Extrait de la source:
Cap Requins : Saint-Gilles puis Saint-Leu
Mais comme beaucoup de pratiquants, le président de la ligue de surf prend son mal en patience et veut croire que la sortie de crise n’est plus si loin. "On en voit presque le bout. Cela fait maintenant un an que les choses avancent et toutes les communes concernées travaillent d’arrache-pied pour ça. Il faut laisser passer l’hiver austral, et dans quelques mois on pourra remettre en place des activités nautique", prédit-il.
À Saint-Leu, où l’on a compris l’atout que représente la fameuse "gauche", la municipalité se veut en pointe dans ce dossier. "Le député-maire s’est engagé à sécuriser le spot de surf en lançant un appel d’offres pour nommer un bureau d’étude. On doit avoir ce mardi les conclusions de la première phase avec la présentation du diagnostic, puis la mise en place d’ateliers pour voir quels peuvent être les dispositifs les plus adaptés", précise Christophe Mulquin, qui ne peut guère donner plus de détails à ce stade : "Il y a eu plusieurs propositions de faites, disparates et complémentaires. Nous voulons un dispositif pérenne et efficace." Mais l’élu saint-leusien l’assure : "On pense qu’au plus tard dans un an on aura un site sécurisé."

Entrées tirées d'une collection:
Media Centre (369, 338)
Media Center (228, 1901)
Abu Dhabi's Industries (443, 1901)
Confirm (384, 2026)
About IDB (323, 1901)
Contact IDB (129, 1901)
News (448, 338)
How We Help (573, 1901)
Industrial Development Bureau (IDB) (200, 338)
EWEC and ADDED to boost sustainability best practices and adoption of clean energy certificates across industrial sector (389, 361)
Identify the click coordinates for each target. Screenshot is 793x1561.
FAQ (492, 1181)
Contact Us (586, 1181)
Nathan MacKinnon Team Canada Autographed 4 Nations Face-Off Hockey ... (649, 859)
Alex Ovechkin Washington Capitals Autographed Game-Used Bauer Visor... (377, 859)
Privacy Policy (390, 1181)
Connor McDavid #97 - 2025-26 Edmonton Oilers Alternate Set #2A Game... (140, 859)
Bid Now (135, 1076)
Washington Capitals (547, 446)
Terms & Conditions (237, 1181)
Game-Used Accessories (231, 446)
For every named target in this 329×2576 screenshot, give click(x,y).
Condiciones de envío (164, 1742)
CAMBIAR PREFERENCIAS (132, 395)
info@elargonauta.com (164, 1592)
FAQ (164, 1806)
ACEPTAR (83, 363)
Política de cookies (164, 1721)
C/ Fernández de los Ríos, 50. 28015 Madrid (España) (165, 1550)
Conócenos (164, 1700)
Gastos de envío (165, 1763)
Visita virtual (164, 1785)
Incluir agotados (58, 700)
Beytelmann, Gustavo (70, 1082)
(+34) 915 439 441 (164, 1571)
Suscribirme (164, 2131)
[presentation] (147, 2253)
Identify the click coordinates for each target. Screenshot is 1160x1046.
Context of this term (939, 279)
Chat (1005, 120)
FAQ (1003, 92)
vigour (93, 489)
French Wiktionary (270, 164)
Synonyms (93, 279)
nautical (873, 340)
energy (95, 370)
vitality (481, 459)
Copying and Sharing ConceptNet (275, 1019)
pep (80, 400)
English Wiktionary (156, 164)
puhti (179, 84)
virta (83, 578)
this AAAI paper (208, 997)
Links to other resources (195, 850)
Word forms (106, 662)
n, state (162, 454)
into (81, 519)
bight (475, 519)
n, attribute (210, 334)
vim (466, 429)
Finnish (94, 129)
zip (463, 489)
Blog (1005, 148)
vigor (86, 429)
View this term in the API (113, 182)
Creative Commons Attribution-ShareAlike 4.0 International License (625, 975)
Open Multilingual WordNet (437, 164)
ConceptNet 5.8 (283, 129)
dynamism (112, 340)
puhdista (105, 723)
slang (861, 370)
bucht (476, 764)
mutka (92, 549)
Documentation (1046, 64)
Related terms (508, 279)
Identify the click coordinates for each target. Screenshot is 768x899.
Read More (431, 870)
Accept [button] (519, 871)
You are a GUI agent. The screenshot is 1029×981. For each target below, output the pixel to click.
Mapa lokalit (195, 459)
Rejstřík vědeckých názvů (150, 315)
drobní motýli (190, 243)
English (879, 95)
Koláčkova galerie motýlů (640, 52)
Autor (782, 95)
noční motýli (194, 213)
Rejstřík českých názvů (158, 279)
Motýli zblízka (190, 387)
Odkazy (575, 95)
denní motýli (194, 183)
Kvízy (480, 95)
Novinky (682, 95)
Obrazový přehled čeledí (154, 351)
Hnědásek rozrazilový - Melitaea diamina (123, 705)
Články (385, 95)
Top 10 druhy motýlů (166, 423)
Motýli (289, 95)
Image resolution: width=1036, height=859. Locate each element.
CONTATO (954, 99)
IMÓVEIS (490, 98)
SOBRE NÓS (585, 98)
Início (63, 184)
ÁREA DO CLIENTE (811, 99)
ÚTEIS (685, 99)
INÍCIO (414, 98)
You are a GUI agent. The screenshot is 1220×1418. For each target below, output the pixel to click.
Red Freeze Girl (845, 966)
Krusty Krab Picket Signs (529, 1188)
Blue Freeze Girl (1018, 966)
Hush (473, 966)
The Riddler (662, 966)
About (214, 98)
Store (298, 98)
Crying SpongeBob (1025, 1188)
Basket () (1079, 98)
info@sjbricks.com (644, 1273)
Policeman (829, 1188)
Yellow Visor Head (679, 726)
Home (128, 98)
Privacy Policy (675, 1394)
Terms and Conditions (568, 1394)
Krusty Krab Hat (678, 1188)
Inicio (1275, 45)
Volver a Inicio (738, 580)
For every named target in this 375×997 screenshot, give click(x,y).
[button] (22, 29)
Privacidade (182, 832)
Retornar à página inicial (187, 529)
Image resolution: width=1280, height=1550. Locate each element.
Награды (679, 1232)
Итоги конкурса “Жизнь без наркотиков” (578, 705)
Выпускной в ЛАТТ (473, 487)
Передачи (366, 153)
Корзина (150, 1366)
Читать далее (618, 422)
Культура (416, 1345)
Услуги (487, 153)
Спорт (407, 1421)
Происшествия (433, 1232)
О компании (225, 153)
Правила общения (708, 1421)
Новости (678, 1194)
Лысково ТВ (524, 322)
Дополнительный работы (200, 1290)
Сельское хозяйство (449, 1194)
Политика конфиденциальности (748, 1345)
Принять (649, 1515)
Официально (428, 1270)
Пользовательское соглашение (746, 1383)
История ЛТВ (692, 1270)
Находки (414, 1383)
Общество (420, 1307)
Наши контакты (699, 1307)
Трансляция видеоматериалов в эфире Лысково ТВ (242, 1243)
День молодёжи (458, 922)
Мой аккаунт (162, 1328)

Liste des tâches:
#1 Dans les propos cités de l'extrait sur la sécurisation des spots de surf, relevez toutes les expressions qui situent une échéance à venir.
#2 Poursuivez l'extrait sur la sécurisation des spots de surf après sa dernière phrase.

Résultats par tâche:
#1
- « l'hiver austral » (« Il faut laisser passer l'hiver austral »)
- « dans quelques mois »
- « ce mardi »
- « au plus tard dans un an »

#2
Car si d’aucuns peuvent trouver le temps long, les dispositifs de réduction du risque avancent. Après une première phase en baie de Saint-Paul, le programme Cap Requins doit se déployer prochainement en zone récifale au large de Boucan Canot et des Roches Noires, avant de s’étendre encore dans le grand Ouest dans cinq ou six mois. "Concernant les drumlines, nous avons validé l’installation de quatre engins en baie de Saint-Leu, entre la Pointe des Châteaux et la Pointe au Sel. Il y aura ensuite des concertations avec les usagers pour définir leur positionnement dans la baie", confirme Christophe Mulquin.
"Les mentalités ont changé"
Quant aux vigies requins, "l’évaluation est terminée, on attend les rendus de l’IRD qui ont été transmis au muséum d’histoire naturelle à Paris", confie Eric Sparton. "On est suspendu à ces rendus, car c’est la survie du surf qui est en jeu", ajoute-t-il. "Les vigies sont un des éléments qui vont relancer la pratique", abonde le conseiller municipal de Saint-Leu. "Elles n’auront pas un rôle que pour une école ou pour le pôle espoir, mais il va y avoir des cessions sécurisées ouvertes au plus grand nombre", insiste-t-il.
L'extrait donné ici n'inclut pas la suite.